**Work required**
In the social media analysis quiz, why is a screenshot alone generally insufficient as evidence in court?

**Reading text**
Skip to content

Quiz: Social Media Analysis and Open-Source Intelligence

Test your understanding of OSINT methods, platform-specific evidence collection, legal process requirements, geolocation from posts, deleted post recovery, social network analysis, and FRE 901 authentication with these questions.

1. An investigator wants to document publicly posted social media content as evidence without notifying the account holder. Under what legal authority can investigators access publicly visible social media posts, and what specific preservation steps are required?

  1. Investigators require a court order to access any social media content, even public posts, because viewing someone's profile constitutes a search under the Fourth Amendment
  2. Publicly visible posts are accessible to any internet user without legal process, and investigators may access and document them — but the capture must use full-page documentation with metadata, URL, capture timestamp, and hash verification rather than a screenshot alone
  3. Investigators can access public posts without legal process, and a screenshot is legally sufficient authentication for court because public posts have no privacy expectation
  4. Public social media posts can only be accessed after the account holder is notified, because the Electronic Communications Privacy Act requires prior notice for any government access to electronic communications
Show Answer

The correct answer is B. Publicly visible social media content — posts, photographs, and pages accessible to any unauthenticated internet user — does not require legal process to access. It is treated similarly to a public statement: investigators may view and document it. However, a screenshot alone is generally insufficient for court because it can be edited or fabricated. Proper preservation requires full-page capture tools that save the HTML source, embedded images, timestamps, and profile metadata, along with hash verification of the saved files, the capture URL, the UTC date and time of capture, and the investigator's identity. This documentation supports authentication under FRE 901.

Concept Tested: Open-Source Intelligence (OSINT)

2. An investigator identifies a Facebook account potentially linked to a suspect but needs to access the account's private direct messages. Which legal mechanism is required to compel Facebook to produce the content of those messages?

**Stored items**

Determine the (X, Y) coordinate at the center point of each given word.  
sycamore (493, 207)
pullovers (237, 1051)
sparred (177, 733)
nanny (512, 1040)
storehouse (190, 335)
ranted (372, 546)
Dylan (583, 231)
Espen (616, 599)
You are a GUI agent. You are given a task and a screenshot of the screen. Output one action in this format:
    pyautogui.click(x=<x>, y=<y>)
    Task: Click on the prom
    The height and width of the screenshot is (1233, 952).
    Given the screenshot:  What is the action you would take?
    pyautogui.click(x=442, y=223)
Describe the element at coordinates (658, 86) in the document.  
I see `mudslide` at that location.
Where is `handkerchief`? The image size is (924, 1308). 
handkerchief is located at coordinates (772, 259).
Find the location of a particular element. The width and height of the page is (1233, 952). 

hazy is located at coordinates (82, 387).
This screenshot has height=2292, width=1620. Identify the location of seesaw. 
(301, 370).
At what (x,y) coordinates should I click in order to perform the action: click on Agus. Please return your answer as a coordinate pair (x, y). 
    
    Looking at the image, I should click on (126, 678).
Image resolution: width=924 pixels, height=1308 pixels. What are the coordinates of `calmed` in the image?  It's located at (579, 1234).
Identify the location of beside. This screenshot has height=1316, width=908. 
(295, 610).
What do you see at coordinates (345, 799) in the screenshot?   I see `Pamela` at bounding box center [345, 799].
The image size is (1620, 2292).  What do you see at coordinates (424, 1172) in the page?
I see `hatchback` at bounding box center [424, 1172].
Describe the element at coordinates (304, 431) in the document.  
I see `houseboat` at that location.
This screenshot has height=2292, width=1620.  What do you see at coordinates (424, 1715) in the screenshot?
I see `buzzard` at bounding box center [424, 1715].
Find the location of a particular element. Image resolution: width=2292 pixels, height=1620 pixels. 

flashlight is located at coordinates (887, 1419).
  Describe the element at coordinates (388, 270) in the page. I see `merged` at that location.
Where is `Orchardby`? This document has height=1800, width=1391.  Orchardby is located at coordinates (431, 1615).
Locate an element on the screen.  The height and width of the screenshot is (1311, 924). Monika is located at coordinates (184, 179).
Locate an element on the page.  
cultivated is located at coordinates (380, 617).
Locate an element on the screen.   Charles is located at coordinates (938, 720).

**Task output**
It can be edited or fabricated.